Figure 5. The associations between MGA mutation and PFS in subgroup based on TMB score or PD-L1 expression in the pooled LUAD cohort. (A) Kaplan-Meier survival curves comparing PFS between the TMB-low and TMB-high group in the LUAD cohort. (B) Kaplan-Meier survival curves comparing PFS between the MGA mutant and wild-type group in the TMB-low subgroup. (C) Kaplan-Meier survival curves comparing PFS between the MGA mutant and wild-type group in TMB-high subgroup. (D) Kaplan-Meier survival curves comparing PFS between the PD-L1-low group and PD-L1-high group in the LUAD cohort. (E) Kaplan-Meier survival curves comparing PFS between the MGA mutant and wild-type group in the PD-L1-low expression score subgroup. (F) Kaplan-Meier survival curves comparing PFS between the MGA mutant and wild-type group in the PD-L1-high subgroup.

Max’s Giant Associated Protein Mutation Was Not a Prognostic Factor for Lung Adenocarcinoma Patients Who Received Standard Treatment

Two LUAD cohorts that included patients who received conventional standard treatment were analyzed to identify whether MGA mutation was a special predictive biomarker for ICI treatment.
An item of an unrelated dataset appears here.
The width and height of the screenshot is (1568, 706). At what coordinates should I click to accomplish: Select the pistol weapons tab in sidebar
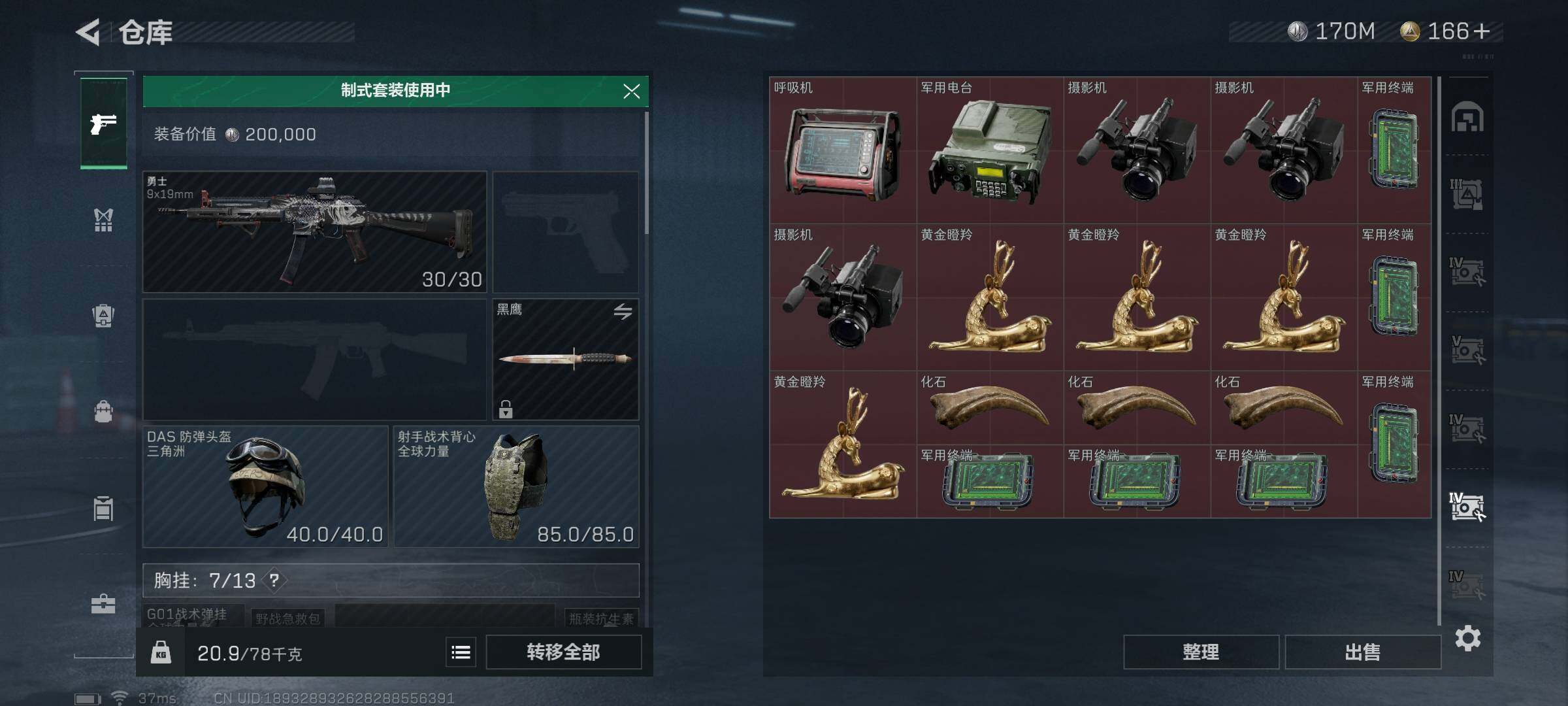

As shown in Figure 4, Kaplan–Meier survival analyses results showed no significant difference in OS between MGA mutant and wild-type subgroups (415 LUAD patient data from the TCGA database, p = 0.274, Figure 6A; 1,256 from the Zehir cohort, p = 0.208, Figure 6B), suggesting that MGA mutation was an ICI-specific predictive factor.

FIGURE 6

Figure 6. The potential mechanisms of MGA mutation in predicting the outcomes of ICI treatment in LUAD patients. (A,B) Associations of MGA mutation and OS in non-ICI treatment cohorts, TCGA cohorts, and Zehir cohorts. (C) The enrichment in primary immunodeficiency pathway by Gene Set Enrichment Analysis (GSEA) between MGA mutant and wild-type group in TCGA cohorts. (D) Violin plot comparing the TIICs between patients with MGA mutant and wild-type in TCGA cohorts. (E) Kaplan-Meier survival curves comparing OS between the activated NK cells low-infiltrating group and high-infiltrating group in the TCGA cohort. ^∗P < 0.05 indicated statistically significant results.
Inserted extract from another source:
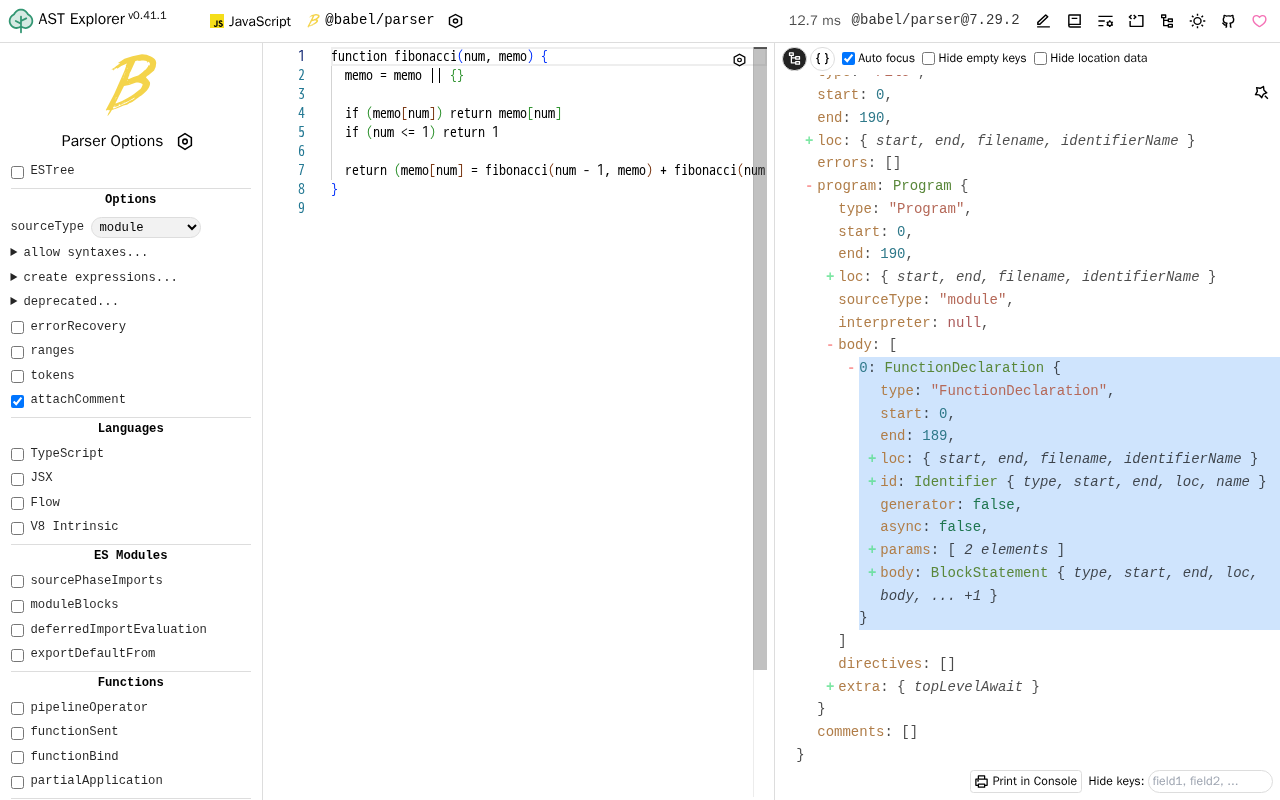Switch theme using the sun icon
Image resolution: width=1280 pixels, height=800 pixels.
tap(1197, 21)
Potential Mechanisms of Max’s Giant Associated Protein Mutation in Predicting the Efficacy of Immune Checkpoint Inhibitor Treatment

Since MGA mutation played an important role in immunotherapy outcomes, we investigated the potential mechanisms underlying MGA mutation and immune response. The mutation frequency and mutation type of the top 20 frequently mutated genes in the MSKCC LUAD cohort are listed in Figure 7, and the extent of correlations of MGA mutation with the 20 genes is listed in Supplementary Table 1. MGA mutation co-occurred with mutations in only 3 genes (NF1, ZFHX3, and PTPRD) (Fisher’s exact test, p < 0.05, q-value < 25%), while it did not co-occur with mutations in other genes, including well-known ICI-predictive mutations (e.g., TP53, EGFR, SKT11, and KEAP1). We further investigated whether the co-mutant genes affected the prognostic role of MGA mutation in ICI treatment. Supplementary Figure 3 shows that the relationship between MGA mutation and survival was not affected by NF1, ZFHX3, or PTPRD mutation in LUAD patients, indicating that MGA mutation was an independent prognostic biomarker for ICI treatment. With the mRNA sequencing data of LUAD patients from the TCGA database, GSEA analyses were performed to identify the different enrichment pathways in MGA mutant and wild-type subgroups. Figure 6C show that the immunodeficiency pathway, an important pathway that affects immune cell maturation or function during hematopoiesis (https://www.genome.jp/kegg-bin/show_pathway?hsa05340), was more enriched in the MGA wild-type group (NES = 1.69, FDR q-value = 0.14) than the MGA-mutation group. On the other hand, in other malignant tumors, the immunodeficiency pathway was not significantly enriched (Supplementary Figure 4), indicating that MGA mutation might lead to an immune-active status in the LUAD microenvironment. Moreover, we evaluated the abundance of tumor-infiltrating immune cells (TIICs) in the LUAD microenvironment using gene expression data. We found that activated NK cells were more enriched in the MGA-mutation group (p = 0.028, Figure 6D) but not in LUSC and other types of malignant tumors (Supplementary Figure 5). Kaplan–Meier survival analysis results showed that activated NK cells were not a prognostic factor for OS in LUAD patients (Figure 6E). These results suggested that the infiltration of activated NK cells might also play an important role in LUAD patients with MGA mutation, thus correlated to the better outcome of ICI treatment.

FIGURE 7

Figure 7. The landscape of the top 20 frequently mutated genes in 271 LUAD patients of the MSKCC cohort. The upper portion is the translational effect, synonymous or non-synonymous. The first row of the lower portion indicate the gene names and the mutant frequency, the second row indicate the mutation type of each mutation in each sample, and the right figure depicts genes mutation types (marked with different colors).

Discussion

Our study suggested that MGA mutation could be a promising predictive biomarker for ICI treatment in LUAD patients and could help optimize ICI treatment based on TMB score. In the discovery cohort, among the top 35 mutated genes, five genes (MGA, PBRM1, PTPRD, NOTCH1, ZFHX3) were found to be correlated to ICI outcome in NSCLC patients, while only three genes (MGA, PTPRD, ZFHX3) were significantly associated with patients’ survival in the validation cohorts. In the previous studies, PTPRD/PTPRT mutation and ZFHX3 mutation were reported to be protective biomarker for ICI treatment in NSCLC patients (Bindea et al., 2013; Zhang et al., 2021). However, the detailed role of MGA mutation in the outcome of ICI therapy remains unclear. Therefore, in this study, we attempted to explore the predictive role of MGA mutation in NSCLC patients treated with ICIs.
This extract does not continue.